Editorial


Oncological outcomes of the TIME trial in esophageal cancer: is it the era of minimally invasive esophagectomy?

Lijie Tan, Han Tang

Abstract

Esophageal cancer is one of the most common digestive tract cancers worldwide. Although multimodality therapy has been used in the treatment of esophageal cancer, there is still a poor prognosis (1). For decades, esophageal resection remains the mainstream of multimodality treatment for esophageal cancer, but traditional open esophagectomy (OE) is associated with high perioperative morbidity and mortality.
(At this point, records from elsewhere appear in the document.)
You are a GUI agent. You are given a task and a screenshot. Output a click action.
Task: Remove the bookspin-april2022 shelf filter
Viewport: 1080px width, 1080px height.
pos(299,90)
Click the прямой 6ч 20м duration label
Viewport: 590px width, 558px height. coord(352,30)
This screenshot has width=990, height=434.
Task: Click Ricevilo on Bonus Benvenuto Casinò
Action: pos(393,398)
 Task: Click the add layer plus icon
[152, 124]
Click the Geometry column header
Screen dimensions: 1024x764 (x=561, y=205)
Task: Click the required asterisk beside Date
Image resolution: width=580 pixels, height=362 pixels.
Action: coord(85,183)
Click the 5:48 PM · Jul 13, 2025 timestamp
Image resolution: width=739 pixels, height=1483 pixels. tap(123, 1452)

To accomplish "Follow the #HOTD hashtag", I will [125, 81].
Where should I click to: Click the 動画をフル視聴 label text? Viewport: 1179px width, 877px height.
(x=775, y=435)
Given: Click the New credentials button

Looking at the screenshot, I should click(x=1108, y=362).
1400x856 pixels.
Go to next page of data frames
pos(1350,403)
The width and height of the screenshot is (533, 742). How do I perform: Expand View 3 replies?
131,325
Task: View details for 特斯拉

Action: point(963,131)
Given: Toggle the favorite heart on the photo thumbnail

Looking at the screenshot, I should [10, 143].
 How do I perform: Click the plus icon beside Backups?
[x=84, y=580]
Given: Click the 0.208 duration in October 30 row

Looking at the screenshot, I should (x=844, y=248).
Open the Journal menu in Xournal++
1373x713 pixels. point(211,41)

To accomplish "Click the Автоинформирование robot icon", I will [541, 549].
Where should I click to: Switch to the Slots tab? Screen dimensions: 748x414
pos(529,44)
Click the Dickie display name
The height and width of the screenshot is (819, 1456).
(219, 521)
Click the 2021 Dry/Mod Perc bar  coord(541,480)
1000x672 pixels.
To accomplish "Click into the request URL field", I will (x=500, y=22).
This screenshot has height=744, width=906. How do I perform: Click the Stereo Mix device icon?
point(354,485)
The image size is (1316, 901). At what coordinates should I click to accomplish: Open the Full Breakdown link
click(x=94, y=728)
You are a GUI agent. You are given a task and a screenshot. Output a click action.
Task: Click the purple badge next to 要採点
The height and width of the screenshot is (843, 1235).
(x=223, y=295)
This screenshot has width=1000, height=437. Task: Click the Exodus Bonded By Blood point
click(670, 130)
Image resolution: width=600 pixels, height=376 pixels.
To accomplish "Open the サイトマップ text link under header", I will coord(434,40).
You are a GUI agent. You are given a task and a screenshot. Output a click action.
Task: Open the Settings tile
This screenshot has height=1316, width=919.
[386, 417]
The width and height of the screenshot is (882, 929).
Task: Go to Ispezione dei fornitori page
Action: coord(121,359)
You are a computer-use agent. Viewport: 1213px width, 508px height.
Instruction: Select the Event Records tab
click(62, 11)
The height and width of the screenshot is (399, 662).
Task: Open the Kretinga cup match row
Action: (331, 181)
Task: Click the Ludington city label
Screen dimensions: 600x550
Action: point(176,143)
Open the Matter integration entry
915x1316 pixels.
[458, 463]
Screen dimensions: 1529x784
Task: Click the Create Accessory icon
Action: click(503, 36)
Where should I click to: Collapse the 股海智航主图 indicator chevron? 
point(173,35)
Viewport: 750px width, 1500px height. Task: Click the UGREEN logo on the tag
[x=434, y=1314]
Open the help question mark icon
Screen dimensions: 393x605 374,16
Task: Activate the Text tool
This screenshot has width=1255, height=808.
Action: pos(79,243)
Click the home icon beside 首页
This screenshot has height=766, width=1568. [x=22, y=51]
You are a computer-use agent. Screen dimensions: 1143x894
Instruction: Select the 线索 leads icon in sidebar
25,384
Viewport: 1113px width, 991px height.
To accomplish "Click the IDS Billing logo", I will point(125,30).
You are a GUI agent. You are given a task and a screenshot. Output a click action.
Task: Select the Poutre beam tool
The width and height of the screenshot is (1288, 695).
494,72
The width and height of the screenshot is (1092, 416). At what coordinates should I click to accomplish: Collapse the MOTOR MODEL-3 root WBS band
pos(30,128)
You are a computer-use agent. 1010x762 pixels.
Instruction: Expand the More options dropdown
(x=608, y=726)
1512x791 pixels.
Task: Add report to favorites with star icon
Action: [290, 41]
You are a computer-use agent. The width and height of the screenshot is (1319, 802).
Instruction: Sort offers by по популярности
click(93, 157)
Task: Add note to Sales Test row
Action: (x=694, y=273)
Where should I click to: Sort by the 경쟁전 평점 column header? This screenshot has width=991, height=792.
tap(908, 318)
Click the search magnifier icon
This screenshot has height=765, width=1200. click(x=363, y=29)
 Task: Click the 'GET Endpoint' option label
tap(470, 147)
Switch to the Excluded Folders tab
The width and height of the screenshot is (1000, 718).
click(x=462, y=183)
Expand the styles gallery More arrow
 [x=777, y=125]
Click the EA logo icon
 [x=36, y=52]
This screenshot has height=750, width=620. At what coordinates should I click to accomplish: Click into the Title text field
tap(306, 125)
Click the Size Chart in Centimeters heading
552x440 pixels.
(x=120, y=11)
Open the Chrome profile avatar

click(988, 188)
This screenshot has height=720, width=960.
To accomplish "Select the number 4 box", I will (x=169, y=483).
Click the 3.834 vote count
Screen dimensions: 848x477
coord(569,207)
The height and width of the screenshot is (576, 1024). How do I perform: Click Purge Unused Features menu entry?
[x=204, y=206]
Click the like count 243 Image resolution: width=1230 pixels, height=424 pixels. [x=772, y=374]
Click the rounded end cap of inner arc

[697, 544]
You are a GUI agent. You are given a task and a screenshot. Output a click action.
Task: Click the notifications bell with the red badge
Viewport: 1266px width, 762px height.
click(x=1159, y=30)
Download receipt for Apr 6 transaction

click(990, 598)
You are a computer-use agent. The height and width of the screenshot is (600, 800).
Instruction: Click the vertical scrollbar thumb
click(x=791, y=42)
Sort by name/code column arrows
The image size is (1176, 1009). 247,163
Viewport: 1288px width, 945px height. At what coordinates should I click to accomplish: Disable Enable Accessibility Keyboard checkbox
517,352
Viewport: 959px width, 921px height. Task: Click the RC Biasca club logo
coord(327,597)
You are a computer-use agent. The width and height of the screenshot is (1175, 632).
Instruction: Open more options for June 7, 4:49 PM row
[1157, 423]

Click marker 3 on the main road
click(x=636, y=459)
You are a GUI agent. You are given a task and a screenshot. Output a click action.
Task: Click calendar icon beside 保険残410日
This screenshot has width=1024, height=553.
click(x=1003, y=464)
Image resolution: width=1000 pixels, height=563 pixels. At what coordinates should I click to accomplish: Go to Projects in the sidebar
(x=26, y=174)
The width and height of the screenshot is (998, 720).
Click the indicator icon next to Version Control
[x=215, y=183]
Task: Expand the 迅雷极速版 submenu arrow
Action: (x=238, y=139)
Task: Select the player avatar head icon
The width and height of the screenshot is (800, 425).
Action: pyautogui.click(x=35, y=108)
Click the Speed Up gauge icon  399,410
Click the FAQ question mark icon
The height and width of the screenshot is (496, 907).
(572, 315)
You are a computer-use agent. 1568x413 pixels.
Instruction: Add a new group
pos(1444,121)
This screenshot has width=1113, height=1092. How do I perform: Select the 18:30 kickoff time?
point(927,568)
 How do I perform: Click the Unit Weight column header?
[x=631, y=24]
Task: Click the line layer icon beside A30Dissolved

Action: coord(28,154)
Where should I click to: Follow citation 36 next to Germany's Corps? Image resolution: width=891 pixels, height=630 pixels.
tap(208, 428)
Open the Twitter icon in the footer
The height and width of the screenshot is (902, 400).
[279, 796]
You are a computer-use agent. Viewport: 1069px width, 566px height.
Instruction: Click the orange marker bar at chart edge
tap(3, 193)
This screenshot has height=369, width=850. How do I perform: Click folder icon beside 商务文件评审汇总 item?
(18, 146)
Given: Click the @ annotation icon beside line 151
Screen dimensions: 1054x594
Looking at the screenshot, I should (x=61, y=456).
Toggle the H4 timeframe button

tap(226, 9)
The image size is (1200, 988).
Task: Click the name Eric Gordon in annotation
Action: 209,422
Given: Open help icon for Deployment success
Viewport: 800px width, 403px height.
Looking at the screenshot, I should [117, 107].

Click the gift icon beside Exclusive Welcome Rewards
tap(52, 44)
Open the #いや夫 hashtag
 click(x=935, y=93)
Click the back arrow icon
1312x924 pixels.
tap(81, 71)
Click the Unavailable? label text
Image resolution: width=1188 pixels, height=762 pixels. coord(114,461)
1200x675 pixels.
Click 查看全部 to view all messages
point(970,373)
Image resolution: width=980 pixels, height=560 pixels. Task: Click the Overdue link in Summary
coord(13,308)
The unstopping advances in surgical devices and techniques have contributed to the transition from OE approach to minimally invasive esophagectomy (MIE) approach, which has demonstrated advantages in reducing postoperative pulmonary complications and improving short-term quality-of-life (QoL) verified by some prospective trials (2,3). However, debate is ongoing as to whether MIE is equivalent to open resection regarding long-term oncologic outcomes. Although many retrospective studies reported equivalent or even superior long-term outcomes of MIE over OE (4-6), we could not ignore the fact that conclusion was underpowered due to the biases, such as selection of cases, surgeon’s experience and non-uniform surgical procedure. With the intent to solve the predicament, the long-term results of multiple prospective randomized clinical trials, including MIRO (7), TIME (2) and ROMIO (8) have been waiting all the time.